Et, au-delà des évaluations, on fait aussi des cours. Par exemple, mi-octobre, on se retrouve au sein de la fédération à Mondercange, on choisit un point particulier et on discute, on clarifie, on explique de nouveau… On donne alors nos avis aux arbitres pour tacler certains sujets, comment on peut s’améliorer, et le sujet sur la relation avec les joueurs et les entraîneurs revient souvent. On essaye d’expliquer comment apaiser les situations. Maintenant, c’est comme tout : il y a la théorie et la pratique, et lors d’un match dans lequel les émotions sont élevées, ce n’est pas toujours aussi simple. C’est comme un joueur : tu peux le faire travailler les penalties toute la semaine, le week-end, il est capable de tirer à côté… De notre côté, notre objectif est simple : faire en sorte que tout le monde ait la même ligne de conduite, et faire le minimum de fautes, tout simplement. C’est pour cela qu’on fait beaucoup de stage afin que l’on soit uniforme.

Ces dernières semaines, on a pu voir plusieurs blessures, que cela soit Artur Abreu de Pétange, ou Hearvin Djetou du club de Schifflange arriver sur le terrain de manière spectaculaire, sans voir de cartons rouges en conséquences. Il y a-t-il un problème en termes de protection des joueurs en BGL Ligue ?

Dans tous mes cours, je commence toujours par dire que le devoir le plus important d’un arbitre, c’est la protection des joueurs. Cela passe déjà par identifier les joueurs-clés dans une équipe. Il faut avoir un oeil spécial sur ce qui se passe avec ces joueurs là. Maintenant, si on doit parler de cas spécifique, j’ai analysé la situation avec Artur Abreu. Oui, cela aurait du être carton rouge. C’est certain. Cela ne change rien à la blessure, mais cela aurait dû se conclure par une expulsion. On a discuté avec l’arbitre qui a lui aussi admis son erreur. Mais encore une fois, il n’a qu’une chance de voir l’action. Nous, on en a bien plus. Il a eu une mauvaise appréciation. La sanction était la mauvaise, on ne s’en cache pas, et l’arbitre en est conscient.

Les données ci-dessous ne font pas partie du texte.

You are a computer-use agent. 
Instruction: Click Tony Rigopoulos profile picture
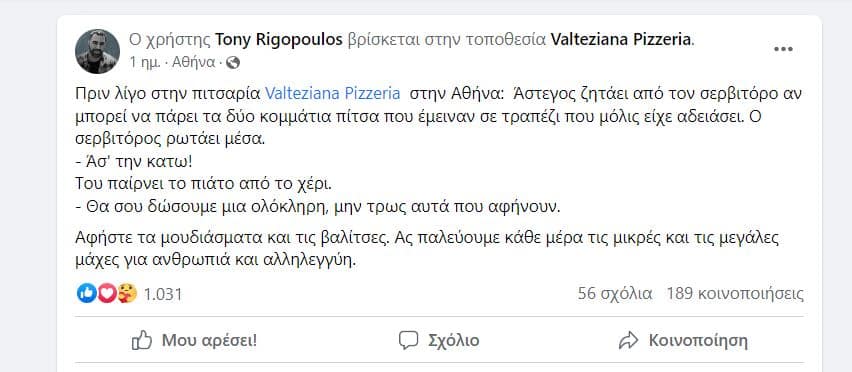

Pour ce qui est de l’autre cas, je n’ai malheureusement pas encore eu l’occasion de l’analyser…

En France, un arbitre doit revoir sa décision en cas de blessure d’un joueur. Il peut ainsi passer d’un jaune – voir aucun avertissement – à un rouge en fonction de l’état du joueur touché. Est-ce aussi le cas au Luxembourg ?

Non. Le seul pays où cela se fait ainsi, c’est effectivement la France. Je l’ai vécu moi-même quand j’ai arbitré là-bas, et j’ai bien appris que c’est unique à ce pays. Le Luxembourg applique les lois de jeu de la FIFA, et seule la France se met dans ce cadre-là.